▶ **Records for processing**:
=== Begin Enclosure ===

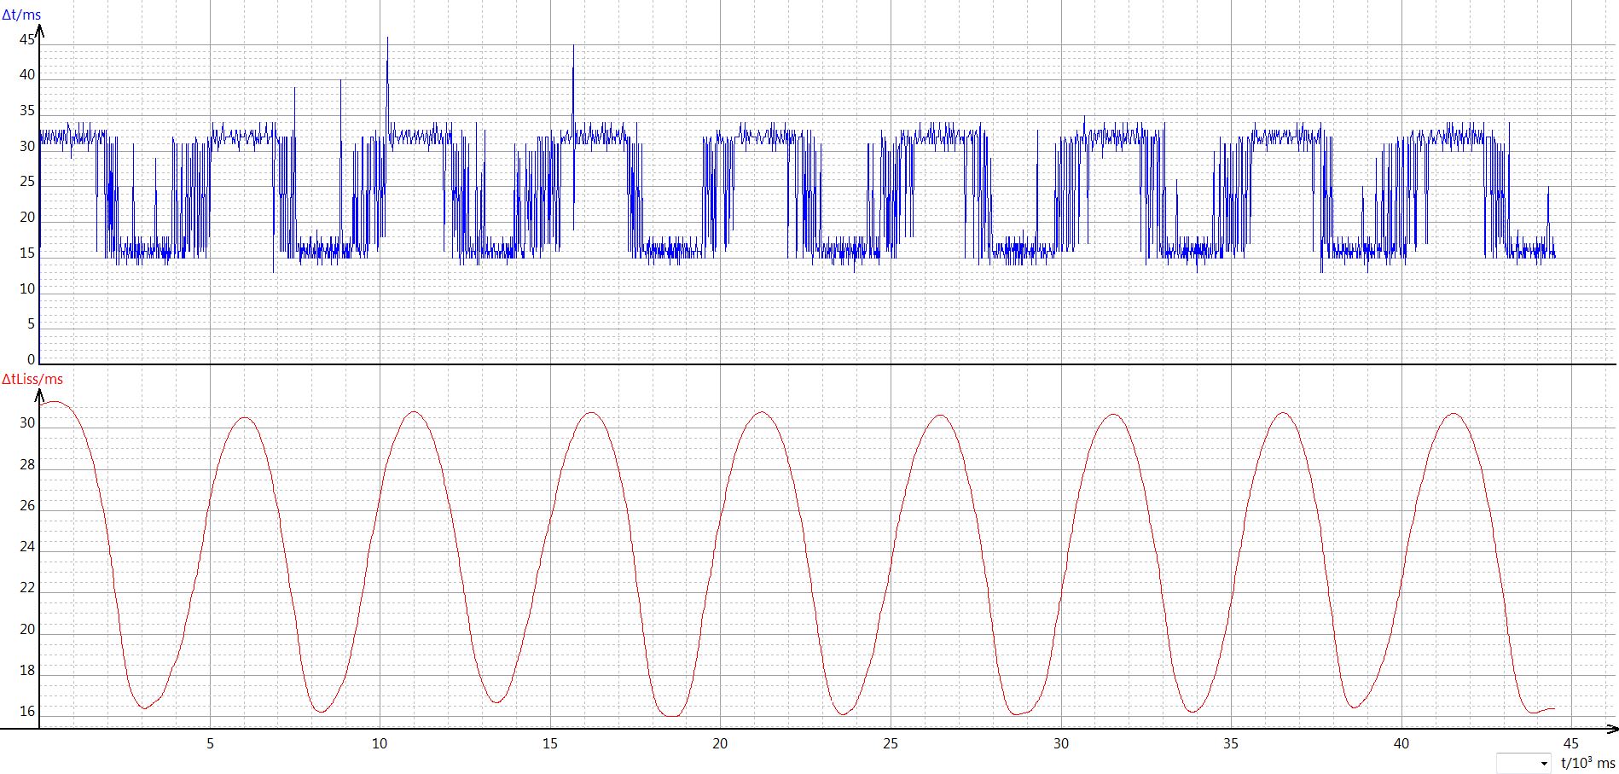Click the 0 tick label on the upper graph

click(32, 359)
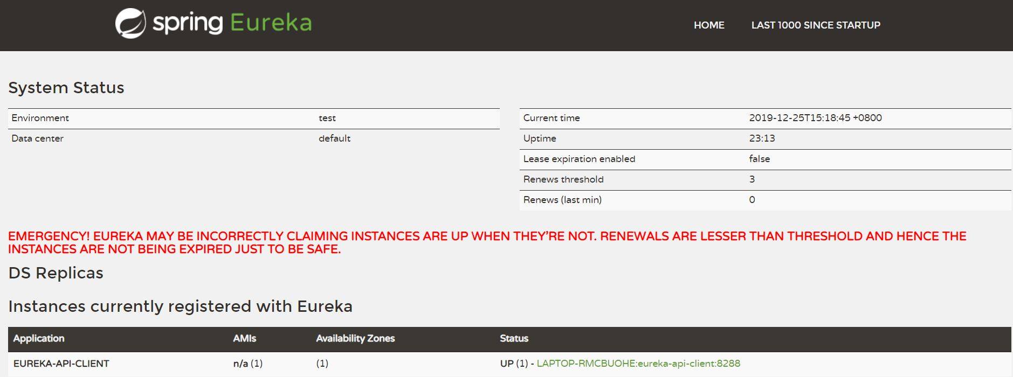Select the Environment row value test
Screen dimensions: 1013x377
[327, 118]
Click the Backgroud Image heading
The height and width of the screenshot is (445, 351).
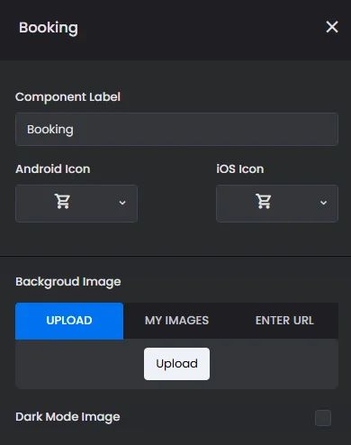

=== End Enclosure ===

▶ **About this task**: Copy out, unchanged, the span of lines beginning with the one that includes "Click the Backgroud Image heading" and running through the final line of the material above. Leave the pictures out.

▶ **Response to the task**:
Click the Backgroud Image heading
The height and width of the screenshot is (445, 351).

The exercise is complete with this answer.